EXERCISE
Update the material below by changing every "GUI agent" to "screen agent" and leaving everything else as it is.

--- begin RECORDS FOR THIS TASK ---

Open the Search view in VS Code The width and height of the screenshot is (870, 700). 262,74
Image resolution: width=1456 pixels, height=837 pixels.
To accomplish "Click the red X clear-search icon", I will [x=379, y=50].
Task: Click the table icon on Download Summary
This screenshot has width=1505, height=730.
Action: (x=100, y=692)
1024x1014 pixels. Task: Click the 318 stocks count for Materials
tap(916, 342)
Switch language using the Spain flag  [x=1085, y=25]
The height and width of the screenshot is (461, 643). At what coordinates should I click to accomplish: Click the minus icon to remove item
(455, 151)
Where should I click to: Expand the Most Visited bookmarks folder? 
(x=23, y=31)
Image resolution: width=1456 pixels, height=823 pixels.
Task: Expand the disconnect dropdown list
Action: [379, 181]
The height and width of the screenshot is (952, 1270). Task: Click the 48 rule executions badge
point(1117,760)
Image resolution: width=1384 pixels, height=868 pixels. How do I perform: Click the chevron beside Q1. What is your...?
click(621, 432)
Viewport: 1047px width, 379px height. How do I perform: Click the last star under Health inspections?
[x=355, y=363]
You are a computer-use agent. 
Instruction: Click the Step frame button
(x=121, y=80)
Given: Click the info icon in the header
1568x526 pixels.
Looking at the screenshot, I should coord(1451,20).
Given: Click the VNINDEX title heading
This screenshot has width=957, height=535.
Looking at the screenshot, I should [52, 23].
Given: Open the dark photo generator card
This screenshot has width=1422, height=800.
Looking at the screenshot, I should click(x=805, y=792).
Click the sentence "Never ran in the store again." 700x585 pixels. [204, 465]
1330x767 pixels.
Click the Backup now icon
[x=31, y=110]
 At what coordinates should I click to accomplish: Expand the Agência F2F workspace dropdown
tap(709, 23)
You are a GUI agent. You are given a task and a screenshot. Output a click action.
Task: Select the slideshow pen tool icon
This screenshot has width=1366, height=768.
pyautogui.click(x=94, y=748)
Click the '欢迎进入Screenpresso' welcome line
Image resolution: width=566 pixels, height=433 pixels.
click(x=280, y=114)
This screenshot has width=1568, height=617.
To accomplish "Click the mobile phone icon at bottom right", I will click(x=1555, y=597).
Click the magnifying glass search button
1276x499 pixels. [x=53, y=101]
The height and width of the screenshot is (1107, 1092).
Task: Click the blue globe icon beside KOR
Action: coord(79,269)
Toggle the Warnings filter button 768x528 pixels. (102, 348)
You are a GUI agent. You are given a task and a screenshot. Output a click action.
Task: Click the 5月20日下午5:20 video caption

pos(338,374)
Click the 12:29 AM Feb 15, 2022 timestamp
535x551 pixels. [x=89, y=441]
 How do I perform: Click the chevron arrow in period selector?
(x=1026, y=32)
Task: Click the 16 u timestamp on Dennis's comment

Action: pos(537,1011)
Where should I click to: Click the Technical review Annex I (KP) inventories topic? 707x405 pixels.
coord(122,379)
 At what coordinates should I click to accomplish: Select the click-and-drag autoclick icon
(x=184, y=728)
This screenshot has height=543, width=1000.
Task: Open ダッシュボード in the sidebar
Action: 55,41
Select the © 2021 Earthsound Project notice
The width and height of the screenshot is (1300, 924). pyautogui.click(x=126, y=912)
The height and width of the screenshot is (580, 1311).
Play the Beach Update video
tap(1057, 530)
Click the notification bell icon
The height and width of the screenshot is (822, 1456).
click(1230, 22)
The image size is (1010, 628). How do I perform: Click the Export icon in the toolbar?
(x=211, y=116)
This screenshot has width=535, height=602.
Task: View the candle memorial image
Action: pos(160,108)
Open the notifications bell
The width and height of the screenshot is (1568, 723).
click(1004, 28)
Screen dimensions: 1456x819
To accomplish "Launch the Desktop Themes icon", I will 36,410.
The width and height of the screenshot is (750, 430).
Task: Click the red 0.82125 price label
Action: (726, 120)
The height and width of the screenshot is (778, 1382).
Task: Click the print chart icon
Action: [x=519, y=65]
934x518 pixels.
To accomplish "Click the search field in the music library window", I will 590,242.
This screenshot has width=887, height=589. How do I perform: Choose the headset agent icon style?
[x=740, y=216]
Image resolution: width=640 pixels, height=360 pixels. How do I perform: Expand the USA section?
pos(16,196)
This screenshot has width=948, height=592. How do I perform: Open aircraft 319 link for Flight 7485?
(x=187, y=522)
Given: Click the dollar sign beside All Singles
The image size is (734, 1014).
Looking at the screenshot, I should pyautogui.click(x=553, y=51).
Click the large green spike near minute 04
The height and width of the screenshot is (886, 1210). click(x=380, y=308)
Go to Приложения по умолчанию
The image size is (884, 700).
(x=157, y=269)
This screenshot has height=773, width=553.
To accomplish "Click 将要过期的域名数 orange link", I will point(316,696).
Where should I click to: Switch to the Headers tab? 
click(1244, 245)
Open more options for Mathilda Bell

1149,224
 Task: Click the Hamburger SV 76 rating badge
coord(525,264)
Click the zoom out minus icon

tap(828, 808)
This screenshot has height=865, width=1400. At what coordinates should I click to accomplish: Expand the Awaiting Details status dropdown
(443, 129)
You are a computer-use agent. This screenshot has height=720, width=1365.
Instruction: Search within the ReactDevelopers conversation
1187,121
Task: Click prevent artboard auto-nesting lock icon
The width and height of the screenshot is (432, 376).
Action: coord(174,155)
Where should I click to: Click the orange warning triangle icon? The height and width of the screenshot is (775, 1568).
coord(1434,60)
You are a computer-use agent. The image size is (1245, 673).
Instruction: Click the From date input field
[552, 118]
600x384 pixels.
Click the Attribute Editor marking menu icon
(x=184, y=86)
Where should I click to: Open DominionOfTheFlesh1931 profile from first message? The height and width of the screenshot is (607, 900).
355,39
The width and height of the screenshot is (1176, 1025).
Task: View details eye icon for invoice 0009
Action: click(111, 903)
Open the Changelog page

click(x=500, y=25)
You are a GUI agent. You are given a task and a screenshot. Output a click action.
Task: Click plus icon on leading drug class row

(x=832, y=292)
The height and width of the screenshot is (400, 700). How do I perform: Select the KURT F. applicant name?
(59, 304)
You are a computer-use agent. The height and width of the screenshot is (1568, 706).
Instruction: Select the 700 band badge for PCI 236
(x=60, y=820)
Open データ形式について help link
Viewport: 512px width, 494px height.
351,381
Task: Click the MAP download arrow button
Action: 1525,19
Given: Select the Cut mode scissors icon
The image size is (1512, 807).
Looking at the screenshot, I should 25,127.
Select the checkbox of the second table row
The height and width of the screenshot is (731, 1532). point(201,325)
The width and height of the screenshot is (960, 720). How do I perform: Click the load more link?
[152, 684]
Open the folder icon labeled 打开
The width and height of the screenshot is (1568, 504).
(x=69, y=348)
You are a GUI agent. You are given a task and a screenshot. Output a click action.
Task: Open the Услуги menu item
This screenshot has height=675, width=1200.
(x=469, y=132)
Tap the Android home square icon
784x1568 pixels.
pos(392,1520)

--- end RECORDS FOR THIS TASK ---

TASK OUTPUT
Open the Search view in VS Code The width and height of the screenshot is (870, 700). 262,74
Image resolution: width=1456 pixels, height=837 pixels.
To accomplish "Click the red X clear-search icon", I will [x=379, y=50].
Task: Click the table icon on Download Summary
This screenshot has width=1505, height=730.
Action: (x=100, y=692)
1024x1014 pixels. Task: Click the 318 stocks count for Materials
tap(916, 342)
Switch language using the Spain flag  [x=1085, y=25]
The height and width of the screenshot is (461, 643). At what coordinates should I click to accomplish: Click the minus icon to remove item
(455, 151)
Where should I click to: Expand the Most Visited bookmarks folder? 
(x=23, y=31)
Image resolution: width=1456 pixels, height=823 pixels.
Task: Expand the disconnect dropdown list
Action: [379, 181]
The height and width of the screenshot is (952, 1270). Task: Click the 48 rule executions badge
point(1117,760)
Image resolution: width=1384 pixels, height=868 pixels. How do I perform: Click the chevron beside Q1. What is your...?
click(621, 432)
Viewport: 1047px width, 379px height. How do I perform: Click the last star under Health inspections?
[x=355, y=363]
You are a computer-use agent. 
Instruction: Click the Step frame button
(x=121, y=80)
Given: Click the info icon in the header
1568x526 pixels.
Looking at the screenshot, I should coord(1451,20).
Given: Click the VNINDEX title heading
This screenshot has width=957, height=535.
Looking at the screenshot, I should [52, 23].
Given: Open the dark photo generator card
This screenshot has width=1422, height=800.
Looking at the screenshot, I should click(x=805, y=792).
Click the sentence "Never ran in the store again." 700x585 pixels. [204, 465]
1330x767 pixels.
Click the Backup now icon
[x=31, y=110]
 At what coordinates should I click to accomplish: Expand the Agência F2F workspace dropdown
tap(709, 23)
You are a screen agent. You are given a task and a screenshot. Output a click action.
Task: Select the slideshow pen tool icon
This screenshot has width=1366, height=768.
pyautogui.click(x=94, y=748)
Click the '欢迎进入Screenpresso' welcome line
Image resolution: width=566 pixels, height=433 pixels.
click(x=280, y=114)
This screenshot has width=1568, height=617.
To accomplish "Click the mobile phone icon at bottom right", I will click(x=1555, y=597).
Click the magnifying glass search button
1276x499 pixels. [x=53, y=101]
The height and width of the screenshot is (1107, 1092).
Task: Click the blue globe icon beside KOR
Action: coord(79,269)
Toggle the Warnings filter button 768x528 pixels. (102, 348)
You are a screen agent. You are given a task and a screenshot. Output a click action.
Task: Click the 5月20日下午5:20 video caption

pos(338,374)
Click the 12:29 AM Feb 15, 2022 timestamp
535x551 pixels. [x=89, y=441]
 How do I perform: Click the chevron arrow in period selector?
(x=1026, y=32)
Task: Click the 16 u timestamp on Dennis's comment

Action: pos(537,1011)
Where should I click to: Click the Technical review Annex I (KP) inventories topic? 707x405 pixels.
coord(122,379)
 At what coordinates should I click to accomplish: Select the click-and-drag autoclick icon
(x=184, y=728)
This screenshot has height=543, width=1000.
Task: Open ダッシュボード in the sidebar
Action: 55,41
Select the © 2021 Earthsound Project notice
The width and height of the screenshot is (1300, 924). pyautogui.click(x=126, y=912)
The height and width of the screenshot is (580, 1311).
Play the Beach Update video
tap(1057, 530)
Click the notification bell icon
The height and width of the screenshot is (822, 1456).
click(1230, 22)
The image size is (1010, 628). How do I perform: Click the Export icon in the toolbar?
(x=211, y=116)
This screenshot has width=535, height=602.
Task: View the candle memorial image
Action: pos(160,108)
Open the notifications bell
The width and height of the screenshot is (1568, 723).
click(1004, 28)
Screen dimensions: 1456x819
To accomplish "Launch the Desktop Themes icon", I will 36,410.
The width and height of the screenshot is (750, 430).
Task: Click the red 0.82125 price label
Action: (726, 120)
The height and width of the screenshot is (778, 1382).
Task: Click the print chart icon
Action: [x=519, y=65]
934x518 pixels.
To accomplish "Click the search field in the music library window", I will 590,242.
This screenshot has width=887, height=589. How do I perform: Choose the headset agent icon style?
[x=740, y=216]
Image resolution: width=640 pixels, height=360 pixels. How do I perform: Expand the USA section?
pos(16,196)
This screenshot has width=948, height=592. How do I perform: Open aircraft 319 link for Flight 7485?
(x=187, y=522)
Given: Click the dollar sign beside All Singles
The image size is (734, 1014).
Looking at the screenshot, I should pyautogui.click(x=553, y=51).
Click the large green spike near minute 04
The height and width of the screenshot is (886, 1210). click(x=380, y=308)
Go to Приложения по умолчанию
The image size is (884, 700).
(x=157, y=269)
This screenshot has height=773, width=553.
To accomplish "Click 将要过期的域名数 orange link", I will point(316,696).
Where should I click to: Switch to the Headers tab? 
click(1244, 245)
Open more options for Mathilda Bell

1149,224
 Task: Click the Hamburger SV 76 rating badge
coord(525,264)
Click the zoom out minus icon

tap(828, 808)
This screenshot has height=865, width=1400. At what coordinates should I click to accomplish: Expand the Awaiting Details status dropdown
(443, 129)
You are a computer-use agent. This screenshot has height=720, width=1365.
Instruction: Search within the ReactDevelopers conversation
1187,121
Task: Click prevent artboard auto-nesting lock icon
The width and height of the screenshot is (432, 376).
Action: coord(174,155)
Where should I click to: Click the orange warning triangle icon? The height and width of the screenshot is (775, 1568).
coord(1434,60)
You are a computer-use agent. The image size is (1245, 673).
Instruction: Click the From date input field
[552, 118]
600x384 pixels.
Click the Attribute Editor marking menu icon
(x=184, y=86)
Where should I click to: Open DominionOfTheFlesh1931 profile from first message? The height and width of the screenshot is (607, 900).
355,39
The width and height of the screenshot is (1176, 1025).
Task: View details eye icon for invoice 0009
Action: click(111, 903)
Open the Changelog page

click(x=500, y=25)
You are a screen agent. You are given a task and a screenshot. Output a click action.
Task: Click plus icon on leading drug class row

(x=832, y=292)
The height and width of the screenshot is (400, 700). How do I perform: Select the KURT F. applicant name?
(59, 304)
You are a computer-use agent. The height and width of the screenshot is (1568, 706).
Instruction: Select the 700 band badge for PCI 236
(x=60, y=820)
Open データ形式について help link
Viewport: 512px width, 494px height.
351,381
Task: Click the MAP download arrow button
Action: 1525,19
Given: Select the Cut mode scissors icon
The image size is (1512, 807).
Looking at the screenshot, I should 25,127.
Select the checkbox of the second table row
The height and width of the screenshot is (731, 1532). point(201,325)
The width and height of the screenshot is (960, 720). How do I perform: Click the load more link?
[152, 684]
Open the folder icon labeled 打开
The width and height of the screenshot is (1568, 504).
(x=69, y=348)
You are a screen agent. You are given a task and a screenshot. Output a click action.
Task: Open the Услуги menu item
This screenshot has height=675, width=1200.
(x=469, y=132)
Tap the Android home square icon
784x1568 pixels.
pos(392,1520)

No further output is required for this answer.